## [Things to do]
1/ Summarize the gold and silver market commentary below in two sentences.
2/ According to the gold and silver market commentary below, what total inventory did the COMEX-approved silver warehouses reach this week?

## [Extract provided]

(begin)

On the heels of five straight weeks of gains and new high-water marks, prices for gold and silver fell this week; with gold ending down by $26 (1.9%) and silver by 38 cents (2.1%). As a result of the fairly even relative price performance, the silver/gold price ratio continued to stick around the same 75 to 1 level it has been at for weeks. The only possible explanation for the lockstep price performance of these two commodities has to do with how the price of each is set and not due to actual conditions in the commodities themselves. In other words, COMEX futures market positioning sets the price of both gold and silver (and other commodities).
I received an email this week from a long term subscriber, asking what I’m sure is on many minds, namely, why do I focus so intently on COMEX paper positioning when so much is happening in the world that would seem to influence gold and silver prices. Let me admit upfront that the reader is absolutely correct that more seems to be happening in the world that should influence price and there are more articles connecting the flow of news events to changes in gold and silver prices than I can recall over the past three or four decades. Why don’t I get with the program and write more about these things?
Maybe I’m getting too old and cantankerous, but the way I see it is that news events and changes in actual supply/demand fundamentals matter less and less as time goes by and the only thing impacting price is the paper trading game on the COMEX. Please don’t misunderstand me, I’m not saying the actual fundamentals won’t greatly impact gold and silver prices someday, and perhaps soon, just that in the church of the here and now, COMEX futures positioning is the be-all and end-all for price movement. When that changes at some point, as it must, we’ll be in a completely different price world for gold and, particularly, for silver. It’s not right (or legal) that prices are determined on the COMEX, but that’s a different issue than the reality that they are.
The best news is that when the paper positioning control ends on the COMEX, it will be obvious to all and, in effect, will be the only possible explanation for what will be the dramatic price move higher. And that’s true no matter how the paper game gets resolved – with the commercials successfully maneuvering the managed money traders to be extremely short, yet again, and then stepping aside from new shorting, or with the commercials being overrun for the very first time (full pants down). To be sure, when either event occurs, there will be some outside news associated with the price explosion, but that’s just because some simple explanation will be demanded. Those that can’t (or won’t) see that silver has been manipulated all along will never admit that its termination was the cause of any price explosion. That’s just the way it is.
I’ll get into this week’s usual key development, COMEX positioning, momentarily, after covering some lesser developments. The turnover or physical movement of metal brought into or removed from the COMEX-approved silver warehouses cooled this week to 2.3 million oz, as total inventories rose by 1.5 million oz to 218.2 million oz, another fresh multi-decade high. No change in the JPMorgan warehouse total of 115.8 million oz for the second week.

(end)

## [Given data]

(begin)

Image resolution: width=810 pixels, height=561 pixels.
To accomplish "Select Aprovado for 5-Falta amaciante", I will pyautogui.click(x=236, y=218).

(end)

## [Answers for this exercise]
1/ Gold and silver prices fell this week after five straight weeks of gains, with gold down $26 and silver down 38 cents, which kept the silver/gold price ratio near 75 to 1. The author argues that COMEX futures positioning, rather than news events or supply/demand fundamentals, currently sets both prices, and expects a dramatic price move higher once that paper positioning control ends.

2/ 218.2 million oz, a multi-decade high.